* _Directions for this task_
Print the data below exactly, but only the lines from the one containing "お知らせ (192, 2261)" down to the one containing "池上・多摩川線 (469, 2012)", inclusive.

=== Section Start ===

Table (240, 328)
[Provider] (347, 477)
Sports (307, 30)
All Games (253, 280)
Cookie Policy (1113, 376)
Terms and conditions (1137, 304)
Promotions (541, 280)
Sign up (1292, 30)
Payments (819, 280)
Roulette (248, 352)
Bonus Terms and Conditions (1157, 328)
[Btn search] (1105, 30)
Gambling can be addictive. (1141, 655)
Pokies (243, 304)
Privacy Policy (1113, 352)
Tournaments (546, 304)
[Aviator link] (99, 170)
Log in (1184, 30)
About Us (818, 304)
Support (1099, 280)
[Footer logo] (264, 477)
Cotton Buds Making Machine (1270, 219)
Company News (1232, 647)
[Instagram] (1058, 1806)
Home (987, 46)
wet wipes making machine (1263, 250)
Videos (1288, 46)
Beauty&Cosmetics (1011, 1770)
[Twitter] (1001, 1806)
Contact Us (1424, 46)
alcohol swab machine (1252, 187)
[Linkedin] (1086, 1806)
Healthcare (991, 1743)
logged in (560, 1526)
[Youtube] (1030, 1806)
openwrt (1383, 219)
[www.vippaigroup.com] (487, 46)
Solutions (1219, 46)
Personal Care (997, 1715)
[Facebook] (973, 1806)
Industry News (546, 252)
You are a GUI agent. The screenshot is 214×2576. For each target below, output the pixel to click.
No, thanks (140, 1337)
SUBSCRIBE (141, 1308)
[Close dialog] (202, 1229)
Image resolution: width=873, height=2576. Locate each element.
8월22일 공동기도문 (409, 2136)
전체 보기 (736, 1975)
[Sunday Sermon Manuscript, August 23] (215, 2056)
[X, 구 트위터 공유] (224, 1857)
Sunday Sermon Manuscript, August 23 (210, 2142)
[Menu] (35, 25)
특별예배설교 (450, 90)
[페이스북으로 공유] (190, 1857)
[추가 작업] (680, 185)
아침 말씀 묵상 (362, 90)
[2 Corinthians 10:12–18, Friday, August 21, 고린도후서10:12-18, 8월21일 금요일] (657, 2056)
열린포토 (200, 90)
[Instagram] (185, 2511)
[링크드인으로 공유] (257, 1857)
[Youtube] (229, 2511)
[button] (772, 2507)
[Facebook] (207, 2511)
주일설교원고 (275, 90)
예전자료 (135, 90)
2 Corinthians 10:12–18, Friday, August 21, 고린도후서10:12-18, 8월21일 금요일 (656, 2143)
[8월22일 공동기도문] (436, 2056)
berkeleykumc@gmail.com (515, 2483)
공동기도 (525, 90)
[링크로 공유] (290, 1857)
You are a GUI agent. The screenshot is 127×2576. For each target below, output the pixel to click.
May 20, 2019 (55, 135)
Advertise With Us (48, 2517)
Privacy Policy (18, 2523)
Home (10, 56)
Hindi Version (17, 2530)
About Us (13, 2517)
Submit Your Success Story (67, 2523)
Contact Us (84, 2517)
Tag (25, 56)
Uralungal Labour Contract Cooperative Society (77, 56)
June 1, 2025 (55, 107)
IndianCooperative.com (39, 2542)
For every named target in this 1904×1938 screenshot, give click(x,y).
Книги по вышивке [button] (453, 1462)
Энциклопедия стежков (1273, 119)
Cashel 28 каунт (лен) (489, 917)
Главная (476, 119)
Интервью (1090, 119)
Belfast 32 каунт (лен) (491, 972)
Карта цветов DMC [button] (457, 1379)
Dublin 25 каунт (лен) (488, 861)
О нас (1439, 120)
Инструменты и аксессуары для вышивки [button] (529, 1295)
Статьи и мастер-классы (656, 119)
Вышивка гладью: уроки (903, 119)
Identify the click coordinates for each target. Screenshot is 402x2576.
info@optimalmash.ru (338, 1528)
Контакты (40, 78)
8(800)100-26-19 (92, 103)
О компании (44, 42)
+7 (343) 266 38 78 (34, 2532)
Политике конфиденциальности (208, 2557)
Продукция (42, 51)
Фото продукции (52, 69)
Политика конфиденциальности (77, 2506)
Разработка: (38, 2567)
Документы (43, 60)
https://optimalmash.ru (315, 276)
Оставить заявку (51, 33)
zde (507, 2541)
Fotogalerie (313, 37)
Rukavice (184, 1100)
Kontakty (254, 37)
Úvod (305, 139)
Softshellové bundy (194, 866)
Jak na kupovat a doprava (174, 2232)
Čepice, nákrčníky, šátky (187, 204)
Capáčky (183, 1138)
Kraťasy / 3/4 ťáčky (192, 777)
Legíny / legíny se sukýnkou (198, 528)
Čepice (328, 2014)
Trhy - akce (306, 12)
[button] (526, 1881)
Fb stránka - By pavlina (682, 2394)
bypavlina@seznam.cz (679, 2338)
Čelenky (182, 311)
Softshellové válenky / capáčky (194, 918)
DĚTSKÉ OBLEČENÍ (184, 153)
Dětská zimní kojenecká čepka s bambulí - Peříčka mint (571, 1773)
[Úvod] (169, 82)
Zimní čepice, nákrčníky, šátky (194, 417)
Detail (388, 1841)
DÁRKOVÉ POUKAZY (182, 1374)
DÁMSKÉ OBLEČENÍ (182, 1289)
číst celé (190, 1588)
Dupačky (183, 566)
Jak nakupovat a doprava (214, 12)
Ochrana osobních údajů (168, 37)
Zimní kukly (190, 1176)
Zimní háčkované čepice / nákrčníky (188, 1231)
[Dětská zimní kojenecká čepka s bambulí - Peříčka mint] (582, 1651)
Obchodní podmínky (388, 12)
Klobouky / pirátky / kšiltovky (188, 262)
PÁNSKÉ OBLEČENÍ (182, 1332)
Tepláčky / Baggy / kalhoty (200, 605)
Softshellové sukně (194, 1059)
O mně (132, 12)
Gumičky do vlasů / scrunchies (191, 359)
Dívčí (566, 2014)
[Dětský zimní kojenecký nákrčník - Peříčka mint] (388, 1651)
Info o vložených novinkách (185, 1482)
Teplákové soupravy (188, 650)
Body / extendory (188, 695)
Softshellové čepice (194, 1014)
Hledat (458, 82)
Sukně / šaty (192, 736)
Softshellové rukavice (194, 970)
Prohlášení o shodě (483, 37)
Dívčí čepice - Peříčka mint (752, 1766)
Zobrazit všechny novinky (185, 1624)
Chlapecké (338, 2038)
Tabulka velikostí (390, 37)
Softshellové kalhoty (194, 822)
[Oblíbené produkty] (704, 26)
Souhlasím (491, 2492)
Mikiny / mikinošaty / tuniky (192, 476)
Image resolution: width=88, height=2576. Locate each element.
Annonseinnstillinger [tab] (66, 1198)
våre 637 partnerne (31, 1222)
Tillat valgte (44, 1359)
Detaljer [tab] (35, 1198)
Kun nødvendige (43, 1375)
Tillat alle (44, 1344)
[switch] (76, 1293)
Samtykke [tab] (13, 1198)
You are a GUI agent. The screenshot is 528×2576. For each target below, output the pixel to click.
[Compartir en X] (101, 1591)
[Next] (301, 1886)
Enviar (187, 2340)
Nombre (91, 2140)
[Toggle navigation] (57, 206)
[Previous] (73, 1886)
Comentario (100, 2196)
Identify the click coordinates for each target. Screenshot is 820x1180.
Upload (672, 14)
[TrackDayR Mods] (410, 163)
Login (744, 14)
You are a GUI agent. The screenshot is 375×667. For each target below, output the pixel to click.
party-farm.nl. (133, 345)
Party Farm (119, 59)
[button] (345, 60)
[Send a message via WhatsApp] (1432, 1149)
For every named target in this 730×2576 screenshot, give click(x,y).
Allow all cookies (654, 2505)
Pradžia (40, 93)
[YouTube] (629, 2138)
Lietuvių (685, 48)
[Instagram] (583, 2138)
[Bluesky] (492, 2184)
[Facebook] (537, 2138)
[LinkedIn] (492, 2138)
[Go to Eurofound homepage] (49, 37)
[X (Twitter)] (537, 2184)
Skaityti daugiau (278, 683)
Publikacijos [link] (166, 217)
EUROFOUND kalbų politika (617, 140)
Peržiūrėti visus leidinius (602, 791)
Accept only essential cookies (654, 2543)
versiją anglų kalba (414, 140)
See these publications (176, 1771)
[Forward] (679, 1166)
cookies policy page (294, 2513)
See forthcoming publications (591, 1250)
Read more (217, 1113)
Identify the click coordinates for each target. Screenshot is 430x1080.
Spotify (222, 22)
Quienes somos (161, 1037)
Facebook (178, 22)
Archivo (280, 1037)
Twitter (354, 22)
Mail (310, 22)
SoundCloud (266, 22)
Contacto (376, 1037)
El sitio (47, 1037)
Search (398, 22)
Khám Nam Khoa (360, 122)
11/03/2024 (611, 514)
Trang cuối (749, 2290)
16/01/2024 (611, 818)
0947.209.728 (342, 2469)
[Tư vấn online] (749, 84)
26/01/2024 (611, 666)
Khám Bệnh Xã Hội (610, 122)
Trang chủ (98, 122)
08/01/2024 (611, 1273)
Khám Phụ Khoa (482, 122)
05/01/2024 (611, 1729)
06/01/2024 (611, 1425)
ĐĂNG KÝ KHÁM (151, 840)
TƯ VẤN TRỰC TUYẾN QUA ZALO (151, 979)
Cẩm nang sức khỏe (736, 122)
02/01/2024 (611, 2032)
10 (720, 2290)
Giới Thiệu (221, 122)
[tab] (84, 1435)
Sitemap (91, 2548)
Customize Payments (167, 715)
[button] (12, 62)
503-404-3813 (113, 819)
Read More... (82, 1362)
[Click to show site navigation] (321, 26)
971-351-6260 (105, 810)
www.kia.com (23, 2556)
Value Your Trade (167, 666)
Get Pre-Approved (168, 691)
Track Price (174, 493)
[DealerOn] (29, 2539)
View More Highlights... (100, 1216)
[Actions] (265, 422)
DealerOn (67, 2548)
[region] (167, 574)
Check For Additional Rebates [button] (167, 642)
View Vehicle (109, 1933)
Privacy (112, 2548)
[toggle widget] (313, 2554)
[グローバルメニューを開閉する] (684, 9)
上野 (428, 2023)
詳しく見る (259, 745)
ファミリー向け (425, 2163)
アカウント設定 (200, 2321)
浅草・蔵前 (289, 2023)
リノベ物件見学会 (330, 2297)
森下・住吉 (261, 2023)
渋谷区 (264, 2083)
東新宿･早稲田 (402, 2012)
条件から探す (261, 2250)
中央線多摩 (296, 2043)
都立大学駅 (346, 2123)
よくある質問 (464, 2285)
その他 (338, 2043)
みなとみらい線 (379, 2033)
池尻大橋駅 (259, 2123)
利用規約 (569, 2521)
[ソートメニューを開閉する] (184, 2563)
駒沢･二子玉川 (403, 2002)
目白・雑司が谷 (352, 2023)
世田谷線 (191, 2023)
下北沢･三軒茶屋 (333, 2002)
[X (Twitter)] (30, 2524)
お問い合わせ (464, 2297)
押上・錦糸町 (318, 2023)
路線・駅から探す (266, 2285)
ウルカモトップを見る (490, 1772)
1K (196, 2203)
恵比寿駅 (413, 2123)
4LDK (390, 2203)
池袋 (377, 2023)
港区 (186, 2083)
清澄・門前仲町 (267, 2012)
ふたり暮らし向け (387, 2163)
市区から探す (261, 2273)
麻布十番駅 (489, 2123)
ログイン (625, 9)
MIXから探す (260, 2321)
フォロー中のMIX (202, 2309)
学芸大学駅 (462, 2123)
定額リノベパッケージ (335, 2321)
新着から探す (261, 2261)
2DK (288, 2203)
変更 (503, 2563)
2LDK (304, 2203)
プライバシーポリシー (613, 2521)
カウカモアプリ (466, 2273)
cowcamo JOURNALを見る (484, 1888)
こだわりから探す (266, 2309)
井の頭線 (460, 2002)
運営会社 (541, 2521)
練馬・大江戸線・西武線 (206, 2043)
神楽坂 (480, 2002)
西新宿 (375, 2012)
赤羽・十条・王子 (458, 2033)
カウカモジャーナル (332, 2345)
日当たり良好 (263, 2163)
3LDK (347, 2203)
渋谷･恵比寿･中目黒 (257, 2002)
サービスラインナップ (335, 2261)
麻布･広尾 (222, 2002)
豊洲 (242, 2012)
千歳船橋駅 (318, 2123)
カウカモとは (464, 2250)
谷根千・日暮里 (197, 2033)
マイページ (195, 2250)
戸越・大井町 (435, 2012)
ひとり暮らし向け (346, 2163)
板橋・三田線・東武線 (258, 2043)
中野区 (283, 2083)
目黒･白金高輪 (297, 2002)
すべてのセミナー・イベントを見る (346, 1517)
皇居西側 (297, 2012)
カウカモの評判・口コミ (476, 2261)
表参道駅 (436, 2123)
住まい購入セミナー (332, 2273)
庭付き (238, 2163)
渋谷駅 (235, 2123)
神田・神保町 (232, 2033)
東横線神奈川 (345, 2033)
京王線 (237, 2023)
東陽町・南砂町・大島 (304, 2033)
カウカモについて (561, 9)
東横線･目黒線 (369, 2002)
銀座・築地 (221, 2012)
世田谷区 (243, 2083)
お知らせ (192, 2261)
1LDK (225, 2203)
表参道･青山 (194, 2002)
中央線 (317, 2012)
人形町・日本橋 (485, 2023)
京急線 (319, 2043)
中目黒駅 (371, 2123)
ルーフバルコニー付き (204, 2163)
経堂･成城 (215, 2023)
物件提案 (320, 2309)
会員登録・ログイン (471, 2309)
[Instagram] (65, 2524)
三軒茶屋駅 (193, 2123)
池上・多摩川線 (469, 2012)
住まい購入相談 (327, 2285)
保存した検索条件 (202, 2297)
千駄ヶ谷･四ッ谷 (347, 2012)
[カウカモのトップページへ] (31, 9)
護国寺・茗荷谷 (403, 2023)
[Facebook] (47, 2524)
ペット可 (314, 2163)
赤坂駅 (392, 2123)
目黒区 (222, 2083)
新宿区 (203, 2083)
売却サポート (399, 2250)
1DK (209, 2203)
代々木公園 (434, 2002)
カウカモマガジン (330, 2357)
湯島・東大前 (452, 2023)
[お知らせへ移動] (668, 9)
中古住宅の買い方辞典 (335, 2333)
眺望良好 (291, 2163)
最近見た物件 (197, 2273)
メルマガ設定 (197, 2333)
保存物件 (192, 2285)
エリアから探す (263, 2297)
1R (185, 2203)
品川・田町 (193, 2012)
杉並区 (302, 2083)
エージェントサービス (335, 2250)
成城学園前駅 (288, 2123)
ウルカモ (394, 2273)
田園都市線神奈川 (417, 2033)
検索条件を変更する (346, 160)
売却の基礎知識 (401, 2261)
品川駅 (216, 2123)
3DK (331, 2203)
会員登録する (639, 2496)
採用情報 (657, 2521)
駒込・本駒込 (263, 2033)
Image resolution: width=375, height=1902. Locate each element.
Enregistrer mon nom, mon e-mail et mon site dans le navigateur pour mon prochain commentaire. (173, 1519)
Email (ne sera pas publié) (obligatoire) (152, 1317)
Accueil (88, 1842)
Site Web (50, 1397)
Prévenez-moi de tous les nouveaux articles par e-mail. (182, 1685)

=== Section End ===

* _Answer_
お知らせ (192, 2261)
1LDK (225, 2203)
表参道･青山 (194, 2002)
中央線 (317, 2012)
人形町・日本橋 (485, 2023)
京急線 (319, 2043)
中目黒駅 (371, 2123)
ルーフバルコニー付き (204, 2163)
経堂･成城 (215, 2023)
物件提案 (320, 2309)
会員登録・ログイン (471, 2309)
[Instagram] (65, 2524)
三軒茶屋駅 (193, 2123)
池上・多摩川線 (469, 2012)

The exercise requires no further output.